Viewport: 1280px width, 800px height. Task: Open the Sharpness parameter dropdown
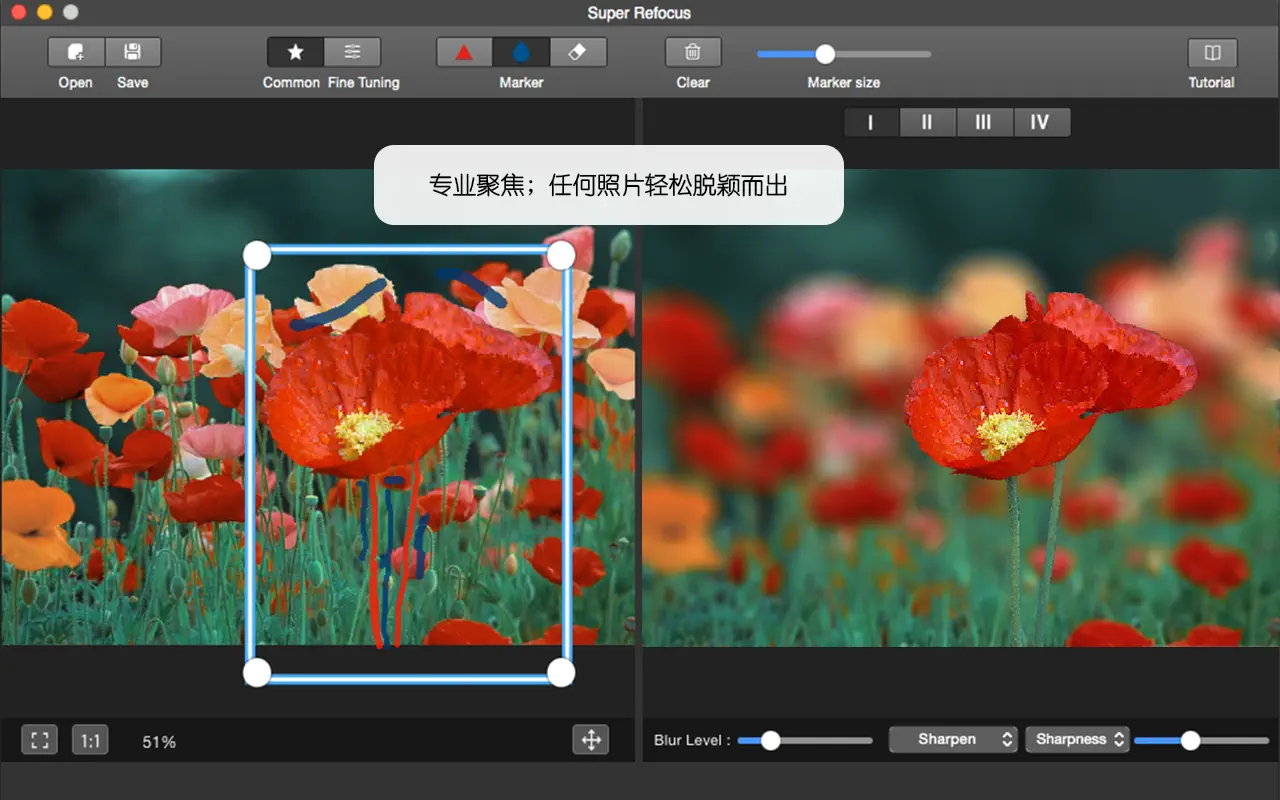click(1077, 739)
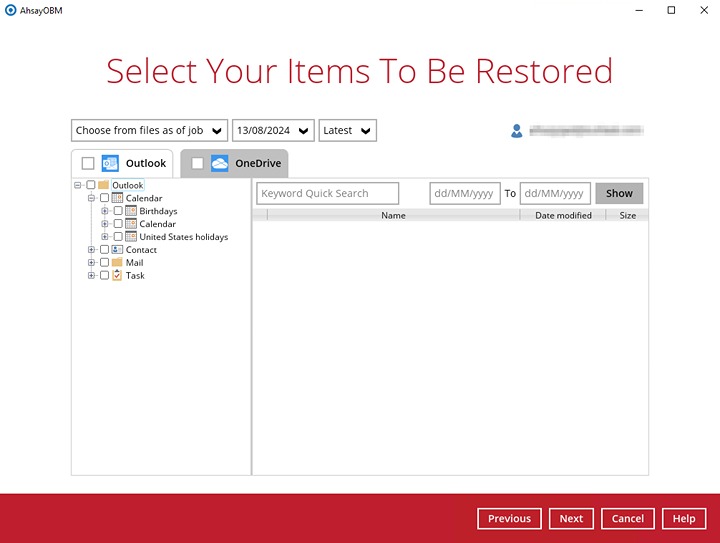Expand the Mail tree node

coord(91,263)
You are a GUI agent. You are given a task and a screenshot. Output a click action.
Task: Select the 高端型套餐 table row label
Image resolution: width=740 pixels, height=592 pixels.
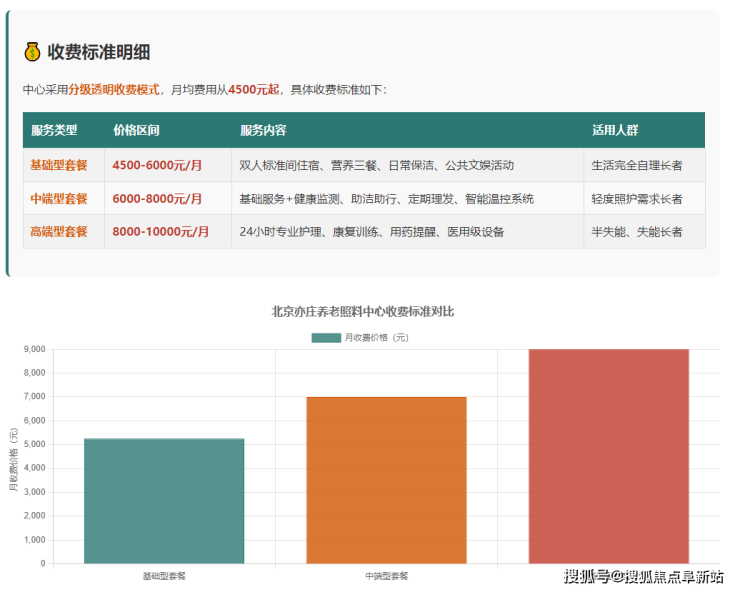[x=59, y=232]
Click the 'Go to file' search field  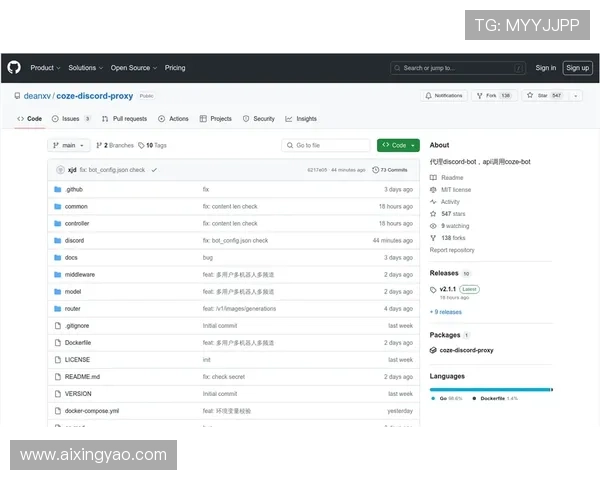[x=327, y=145]
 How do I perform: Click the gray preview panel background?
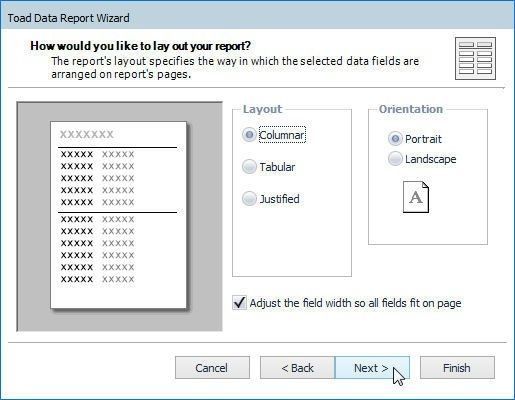(x=33, y=217)
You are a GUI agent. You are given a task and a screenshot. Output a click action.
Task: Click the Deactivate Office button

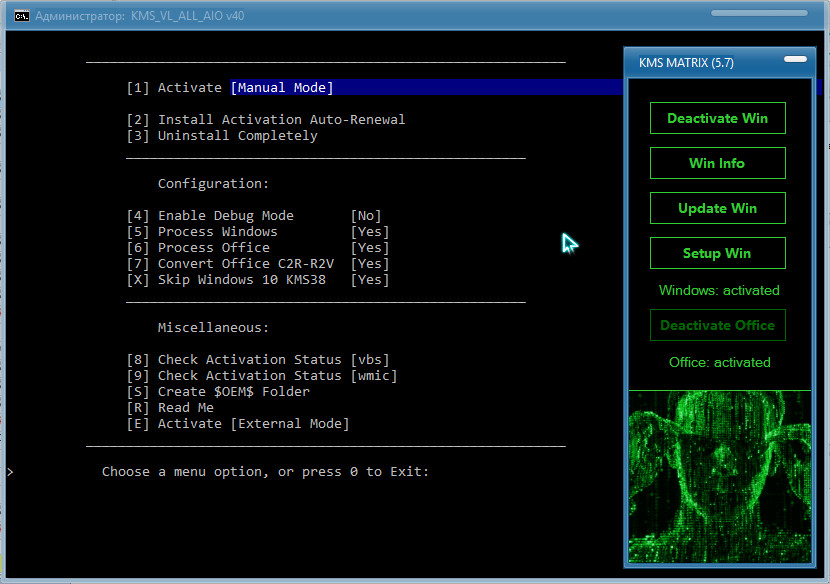tap(717, 325)
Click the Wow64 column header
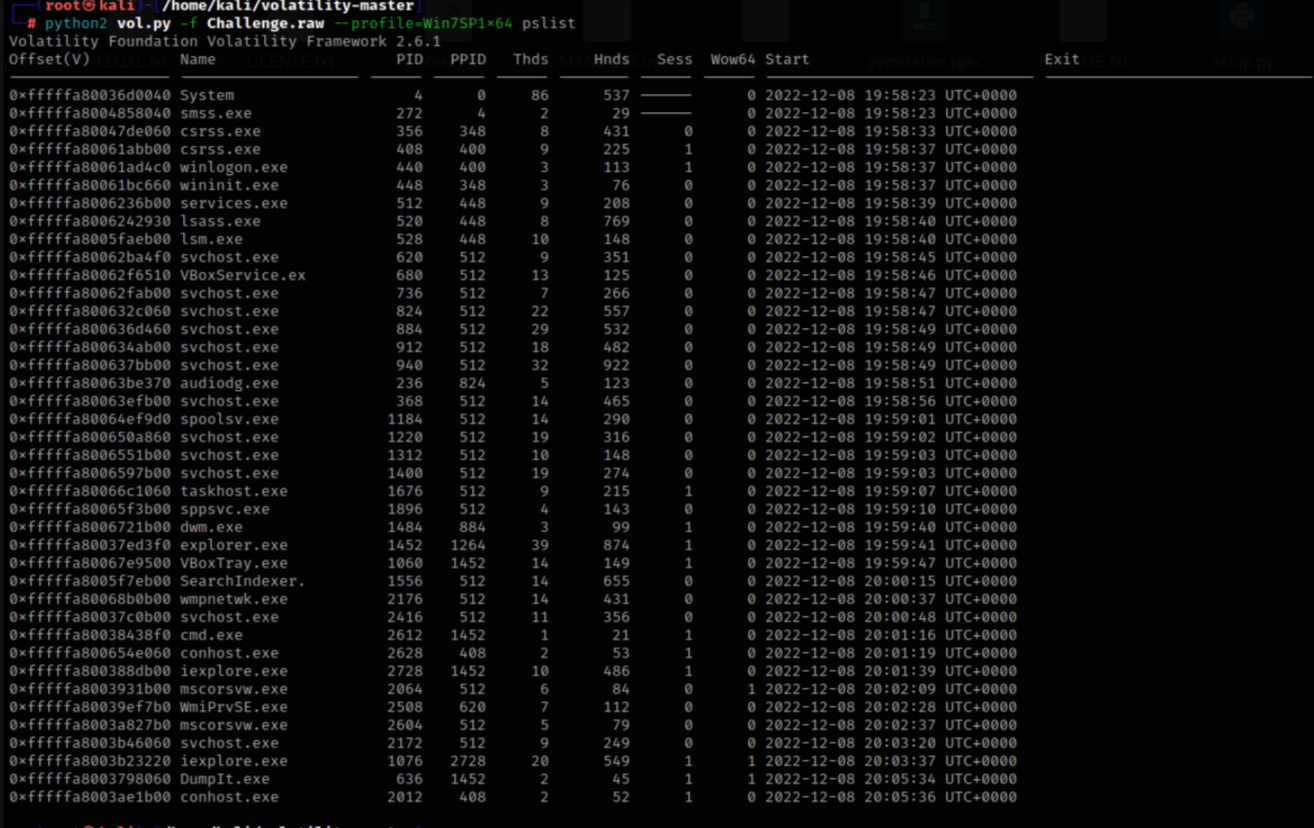Screen dimensions: 1314x828 point(732,59)
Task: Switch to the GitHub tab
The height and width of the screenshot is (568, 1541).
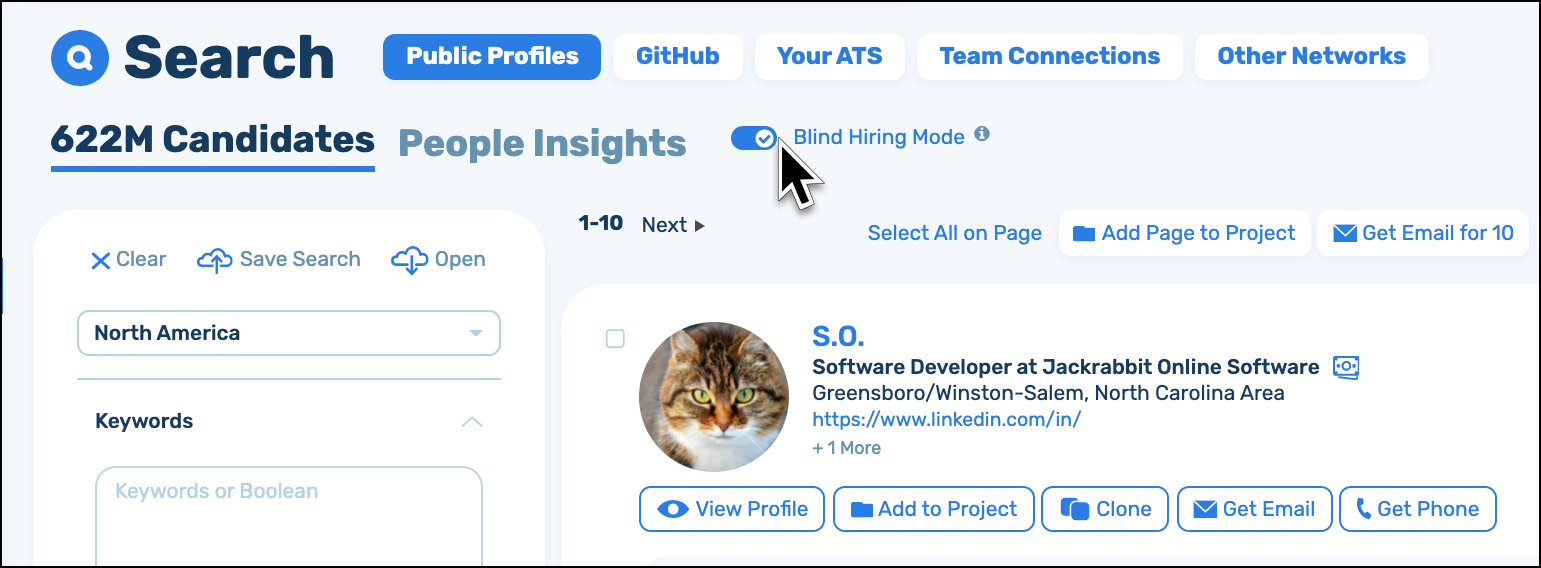Action: (677, 56)
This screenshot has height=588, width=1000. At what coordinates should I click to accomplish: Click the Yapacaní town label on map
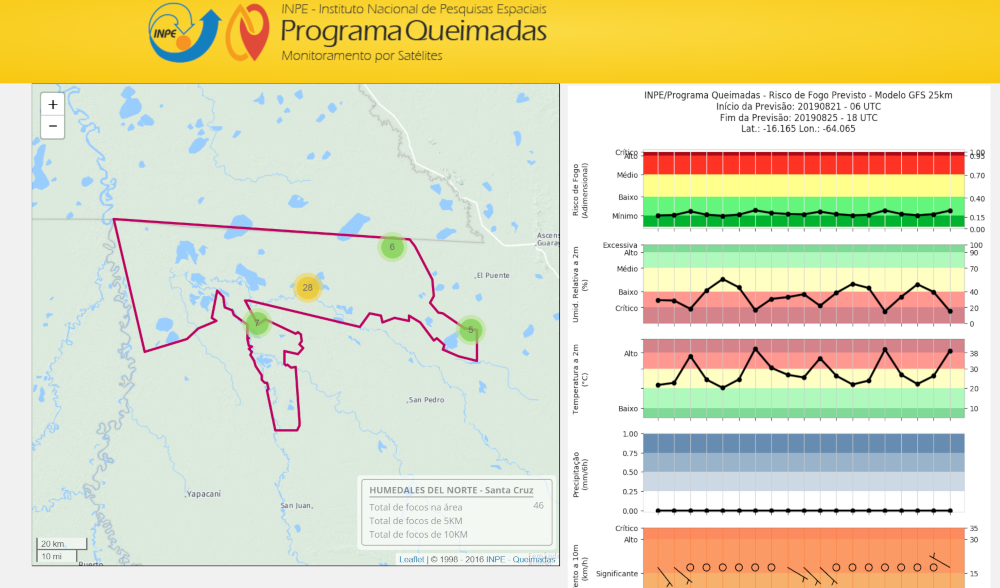[203, 494]
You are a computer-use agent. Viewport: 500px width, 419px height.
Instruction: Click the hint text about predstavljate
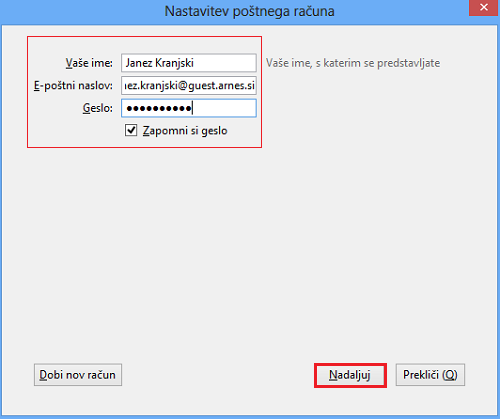(353, 63)
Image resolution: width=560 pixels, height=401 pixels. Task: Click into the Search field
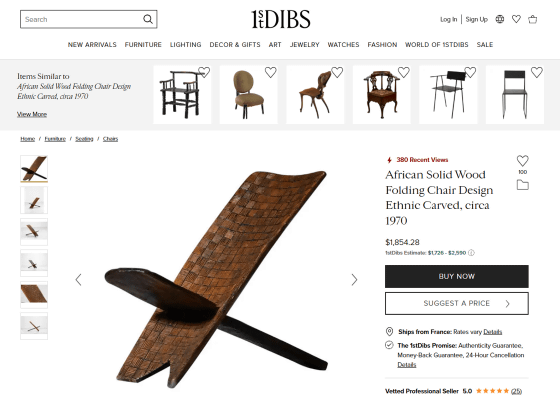pyautogui.click(x=81, y=19)
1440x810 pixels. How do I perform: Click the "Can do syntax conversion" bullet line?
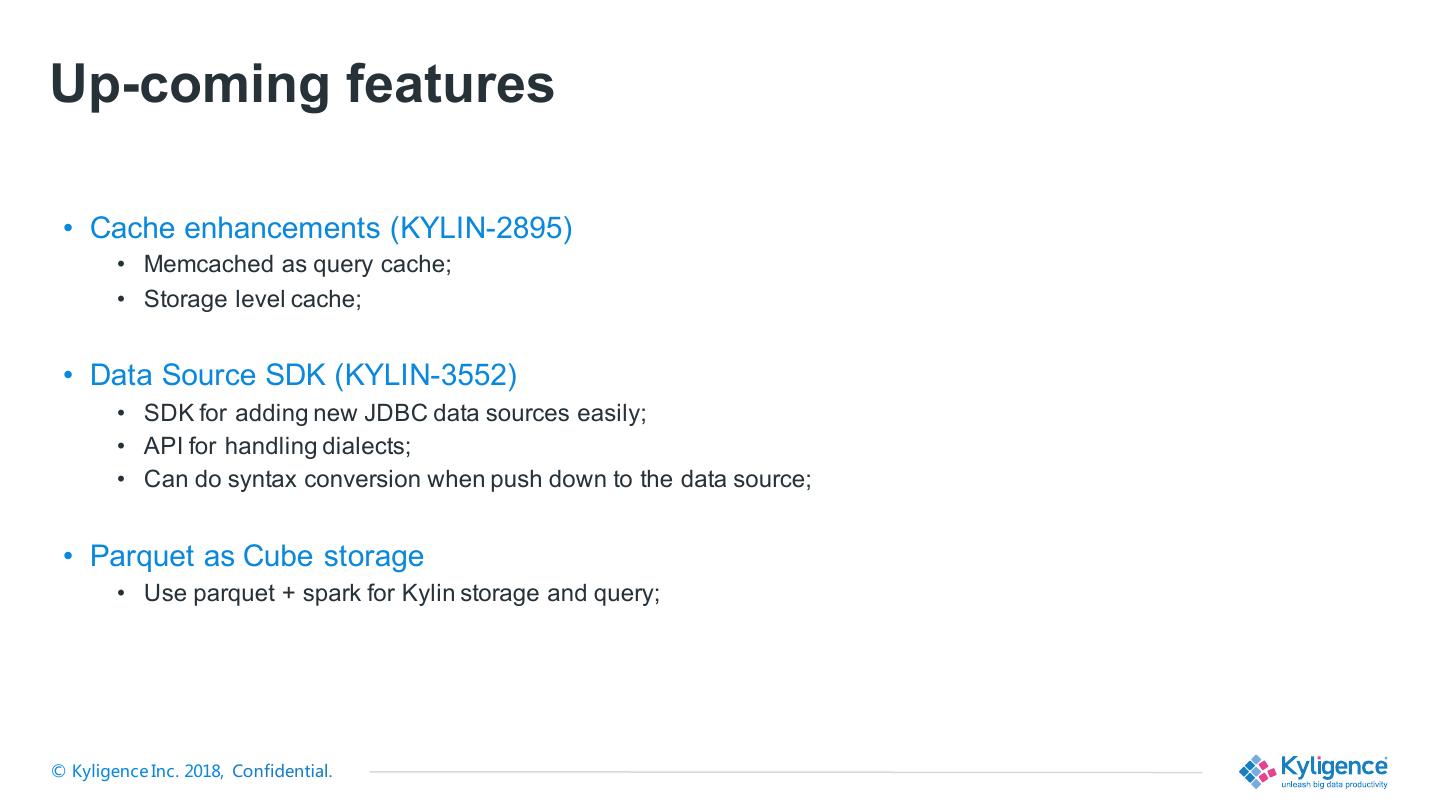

#### What is required
Only the lines from the line with "Click the Wow64 column header" through the final line of the material belong in the answer, copied exactly and without pictures.

#### Solved exercise
Click the Wow64 column header
Screen dimensions: 1314x828 point(732,59)
Task: Switch to the GitHub tab
The height and width of the screenshot is (568, 1541).
Action: (677, 56)
This screenshot has height=588, width=1000. At what coordinates should I click to accomplish: Click the Yapacaní town label on map
[203, 494]
You are a computer-use agent. Viewport: 500px width, 419px height.
Instruction: Click the hint text about predstavljate
(353, 63)
Image resolution: width=560 pixels, height=401 pixels. Task: Click into the Search field
pyautogui.click(x=81, y=19)
1440x810 pixels. How do I perform: Click the "Can do syntax conversion" bullet line?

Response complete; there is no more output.